I've been around some really great people.
People that have achieved a lot of amazing things in their lives and in careers.
And in doing that, it's motivating, it's inspiring.
But have you met many like you?
The rock seems to, you guys seem to be have like a common space where you both understand.
Yeah, we want everything. We want everything. You've met a lot of people like that.
I've met a lot of people like that. I'm an entrepreneur, right? So an entrepreneur,
businessman, you know, a mogul, whatever you want to define of that, there's people
that have multiple layers. There's people that want to do a lot of things. There's
people that do do a lot of things. There's people that do do a lot of things.
There's a lot of companies that have been developed to basically now act in a space because
of their now ecosystem.
They're able to do so much, right?
Like the bandwidth of one thing is no longer just the one.
It's, you know, look at Amazon, look at Disney, you know,
look at these companies that have a multi-layered system,
right? It's an amusement park, but then we do animation
and the animation is winning to television
and now we are now going out of this into experience
and experience, it's also an activation of experiential
Well, that's somebody that keeps compounding on one idea, right?
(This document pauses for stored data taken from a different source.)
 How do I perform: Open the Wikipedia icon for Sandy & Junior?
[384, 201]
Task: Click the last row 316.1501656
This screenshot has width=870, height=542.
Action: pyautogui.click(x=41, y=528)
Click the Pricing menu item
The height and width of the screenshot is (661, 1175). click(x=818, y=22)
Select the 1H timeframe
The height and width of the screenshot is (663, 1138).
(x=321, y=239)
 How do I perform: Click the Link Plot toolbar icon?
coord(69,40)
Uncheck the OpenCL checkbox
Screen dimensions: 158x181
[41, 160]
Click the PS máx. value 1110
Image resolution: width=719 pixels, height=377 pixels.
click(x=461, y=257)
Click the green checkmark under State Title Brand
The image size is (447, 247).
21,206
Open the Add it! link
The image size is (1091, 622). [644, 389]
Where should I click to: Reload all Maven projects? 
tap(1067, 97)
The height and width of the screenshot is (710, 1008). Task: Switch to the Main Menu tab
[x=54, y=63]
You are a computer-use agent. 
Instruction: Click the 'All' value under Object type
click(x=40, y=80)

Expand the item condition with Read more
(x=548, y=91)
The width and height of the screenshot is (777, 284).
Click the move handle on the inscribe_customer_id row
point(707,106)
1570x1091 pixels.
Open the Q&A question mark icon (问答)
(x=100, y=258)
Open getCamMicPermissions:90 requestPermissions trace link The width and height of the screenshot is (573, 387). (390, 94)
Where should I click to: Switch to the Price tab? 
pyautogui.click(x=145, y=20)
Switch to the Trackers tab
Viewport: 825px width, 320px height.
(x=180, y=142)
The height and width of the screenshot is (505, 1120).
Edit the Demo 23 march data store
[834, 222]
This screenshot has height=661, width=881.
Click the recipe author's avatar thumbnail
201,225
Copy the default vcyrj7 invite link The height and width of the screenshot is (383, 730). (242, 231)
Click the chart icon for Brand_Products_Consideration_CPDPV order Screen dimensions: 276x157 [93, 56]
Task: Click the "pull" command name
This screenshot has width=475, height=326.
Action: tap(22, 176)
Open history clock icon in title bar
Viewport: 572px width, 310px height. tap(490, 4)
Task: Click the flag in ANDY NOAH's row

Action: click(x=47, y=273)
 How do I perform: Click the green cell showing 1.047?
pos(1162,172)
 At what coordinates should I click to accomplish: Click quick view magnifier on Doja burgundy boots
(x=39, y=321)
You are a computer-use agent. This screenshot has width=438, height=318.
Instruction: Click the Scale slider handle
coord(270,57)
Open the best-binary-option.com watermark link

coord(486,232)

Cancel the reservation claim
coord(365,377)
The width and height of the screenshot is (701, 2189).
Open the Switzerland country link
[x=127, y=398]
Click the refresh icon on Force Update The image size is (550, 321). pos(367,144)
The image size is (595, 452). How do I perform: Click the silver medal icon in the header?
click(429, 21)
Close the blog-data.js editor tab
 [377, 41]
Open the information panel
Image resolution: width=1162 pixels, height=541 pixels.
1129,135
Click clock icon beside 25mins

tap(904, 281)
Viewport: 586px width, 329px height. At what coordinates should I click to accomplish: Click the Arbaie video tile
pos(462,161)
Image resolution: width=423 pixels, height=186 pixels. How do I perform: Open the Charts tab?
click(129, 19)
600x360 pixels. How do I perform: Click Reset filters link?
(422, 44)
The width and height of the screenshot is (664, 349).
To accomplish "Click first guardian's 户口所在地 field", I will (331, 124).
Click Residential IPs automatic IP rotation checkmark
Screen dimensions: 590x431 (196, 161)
Amazon was once one thing. Well now is Amazon Prime Amazon fresh markets
You are you are many things you are tequila's you are interview shows you are documentaries
Everything but it comes from looking and being inspired by the people that are doing
it at the highest level. So I'm trying my best to create an ecosystem. So Kevin Hart
is not just a talent anymore. That's one layer, right? The talent got me in the door
to be an investor. The investments got me in the door to be an investor.
The investments got me in the place to build on opportunities
that I thought that I would never have.
I have a fast food plant-based restaurant.
I have a tequila. I'm in the space of health and wellness.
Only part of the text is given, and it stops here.